◆ To do
State the number of lines in the following data that include the word "computer", with no other text.
▼
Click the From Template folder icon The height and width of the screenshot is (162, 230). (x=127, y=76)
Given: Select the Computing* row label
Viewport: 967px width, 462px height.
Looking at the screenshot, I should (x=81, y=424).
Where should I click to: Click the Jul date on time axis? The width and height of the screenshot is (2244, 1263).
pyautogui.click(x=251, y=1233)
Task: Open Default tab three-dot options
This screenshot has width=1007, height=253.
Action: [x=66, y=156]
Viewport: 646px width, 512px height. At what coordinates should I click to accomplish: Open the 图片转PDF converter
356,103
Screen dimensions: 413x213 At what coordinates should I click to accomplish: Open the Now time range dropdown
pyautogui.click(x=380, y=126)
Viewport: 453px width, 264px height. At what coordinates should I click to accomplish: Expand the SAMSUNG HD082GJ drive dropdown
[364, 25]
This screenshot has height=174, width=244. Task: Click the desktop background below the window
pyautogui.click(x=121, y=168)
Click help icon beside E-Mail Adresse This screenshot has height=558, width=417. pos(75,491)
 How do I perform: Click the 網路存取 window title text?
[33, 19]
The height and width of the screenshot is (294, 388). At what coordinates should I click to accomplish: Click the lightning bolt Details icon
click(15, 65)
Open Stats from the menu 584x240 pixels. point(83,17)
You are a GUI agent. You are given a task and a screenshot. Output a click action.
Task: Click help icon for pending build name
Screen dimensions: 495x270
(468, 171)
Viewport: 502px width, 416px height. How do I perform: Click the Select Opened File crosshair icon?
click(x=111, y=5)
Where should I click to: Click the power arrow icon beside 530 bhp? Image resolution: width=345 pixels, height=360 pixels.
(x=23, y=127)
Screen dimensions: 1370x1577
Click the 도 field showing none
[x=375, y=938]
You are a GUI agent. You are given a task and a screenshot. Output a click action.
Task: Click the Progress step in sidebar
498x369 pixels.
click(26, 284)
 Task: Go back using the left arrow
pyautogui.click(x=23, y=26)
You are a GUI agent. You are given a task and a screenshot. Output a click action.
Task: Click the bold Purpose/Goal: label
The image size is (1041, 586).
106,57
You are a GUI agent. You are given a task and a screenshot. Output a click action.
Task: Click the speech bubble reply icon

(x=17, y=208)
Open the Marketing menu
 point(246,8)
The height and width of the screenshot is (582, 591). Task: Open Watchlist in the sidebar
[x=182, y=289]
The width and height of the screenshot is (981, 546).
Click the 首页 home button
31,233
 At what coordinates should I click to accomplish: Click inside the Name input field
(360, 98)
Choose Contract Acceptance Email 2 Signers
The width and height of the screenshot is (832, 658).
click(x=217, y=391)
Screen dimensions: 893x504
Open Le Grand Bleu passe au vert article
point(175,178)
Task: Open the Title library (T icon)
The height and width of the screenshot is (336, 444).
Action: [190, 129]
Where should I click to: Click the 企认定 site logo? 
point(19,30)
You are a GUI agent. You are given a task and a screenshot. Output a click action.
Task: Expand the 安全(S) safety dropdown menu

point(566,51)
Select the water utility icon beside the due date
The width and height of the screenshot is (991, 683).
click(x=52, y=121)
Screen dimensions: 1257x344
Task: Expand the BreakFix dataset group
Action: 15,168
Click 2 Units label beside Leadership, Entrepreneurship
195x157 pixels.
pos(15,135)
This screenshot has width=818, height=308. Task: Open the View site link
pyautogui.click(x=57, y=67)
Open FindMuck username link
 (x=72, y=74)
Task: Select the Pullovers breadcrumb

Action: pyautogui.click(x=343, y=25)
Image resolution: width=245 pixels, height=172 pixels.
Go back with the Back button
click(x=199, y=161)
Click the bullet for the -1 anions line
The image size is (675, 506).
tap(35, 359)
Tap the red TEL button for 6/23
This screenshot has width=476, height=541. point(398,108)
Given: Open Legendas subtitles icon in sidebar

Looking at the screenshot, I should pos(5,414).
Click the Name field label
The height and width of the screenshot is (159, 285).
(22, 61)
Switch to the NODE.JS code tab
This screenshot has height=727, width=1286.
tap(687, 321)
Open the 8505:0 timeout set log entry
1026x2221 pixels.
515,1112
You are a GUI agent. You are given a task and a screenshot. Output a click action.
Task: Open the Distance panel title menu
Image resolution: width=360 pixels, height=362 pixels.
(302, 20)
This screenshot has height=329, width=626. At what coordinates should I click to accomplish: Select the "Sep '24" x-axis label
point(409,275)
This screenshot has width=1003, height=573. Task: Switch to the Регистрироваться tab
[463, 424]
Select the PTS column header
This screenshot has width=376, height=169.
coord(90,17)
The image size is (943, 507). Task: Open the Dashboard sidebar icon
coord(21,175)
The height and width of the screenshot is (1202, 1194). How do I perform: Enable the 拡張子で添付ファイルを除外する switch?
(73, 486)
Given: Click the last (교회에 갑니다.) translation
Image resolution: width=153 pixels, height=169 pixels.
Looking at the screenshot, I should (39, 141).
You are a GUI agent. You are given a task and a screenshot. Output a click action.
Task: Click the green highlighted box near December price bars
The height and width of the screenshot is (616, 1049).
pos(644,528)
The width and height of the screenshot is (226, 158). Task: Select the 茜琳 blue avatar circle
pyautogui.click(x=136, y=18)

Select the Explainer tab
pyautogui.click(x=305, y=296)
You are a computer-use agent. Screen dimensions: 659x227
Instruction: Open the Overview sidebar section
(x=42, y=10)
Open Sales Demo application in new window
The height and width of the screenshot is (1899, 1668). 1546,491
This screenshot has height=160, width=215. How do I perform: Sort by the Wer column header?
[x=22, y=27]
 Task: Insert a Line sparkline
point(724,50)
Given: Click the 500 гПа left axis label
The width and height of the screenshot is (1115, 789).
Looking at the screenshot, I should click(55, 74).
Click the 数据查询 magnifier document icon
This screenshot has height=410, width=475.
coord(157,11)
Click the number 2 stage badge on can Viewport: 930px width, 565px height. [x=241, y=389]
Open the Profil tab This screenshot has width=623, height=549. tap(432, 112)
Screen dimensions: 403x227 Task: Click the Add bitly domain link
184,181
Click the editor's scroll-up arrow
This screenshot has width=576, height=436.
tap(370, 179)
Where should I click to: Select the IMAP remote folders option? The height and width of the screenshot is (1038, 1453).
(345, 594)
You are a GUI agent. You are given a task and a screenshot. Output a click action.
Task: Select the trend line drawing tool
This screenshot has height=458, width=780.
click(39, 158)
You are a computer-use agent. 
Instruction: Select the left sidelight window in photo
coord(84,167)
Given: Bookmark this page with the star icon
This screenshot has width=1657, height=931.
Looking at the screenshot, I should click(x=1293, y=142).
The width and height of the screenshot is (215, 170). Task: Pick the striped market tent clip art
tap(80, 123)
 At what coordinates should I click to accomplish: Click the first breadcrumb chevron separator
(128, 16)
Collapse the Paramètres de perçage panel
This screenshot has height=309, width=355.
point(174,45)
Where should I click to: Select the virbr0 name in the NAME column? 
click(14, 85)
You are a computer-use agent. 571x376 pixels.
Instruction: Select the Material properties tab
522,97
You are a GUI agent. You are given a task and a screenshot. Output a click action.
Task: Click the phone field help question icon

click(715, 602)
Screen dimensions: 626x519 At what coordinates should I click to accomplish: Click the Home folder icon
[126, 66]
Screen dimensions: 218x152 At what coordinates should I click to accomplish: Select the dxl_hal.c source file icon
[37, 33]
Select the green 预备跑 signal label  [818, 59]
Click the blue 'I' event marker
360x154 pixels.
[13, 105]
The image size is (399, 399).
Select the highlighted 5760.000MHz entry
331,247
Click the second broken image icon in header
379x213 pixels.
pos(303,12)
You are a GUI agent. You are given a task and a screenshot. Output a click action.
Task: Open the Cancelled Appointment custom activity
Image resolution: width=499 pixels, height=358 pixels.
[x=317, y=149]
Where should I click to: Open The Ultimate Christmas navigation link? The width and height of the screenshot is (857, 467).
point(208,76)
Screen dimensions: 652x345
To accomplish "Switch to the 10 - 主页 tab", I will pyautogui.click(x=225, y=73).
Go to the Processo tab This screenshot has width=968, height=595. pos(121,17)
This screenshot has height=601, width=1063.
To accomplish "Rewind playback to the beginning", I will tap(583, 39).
▲
◆ Response for this exercise
3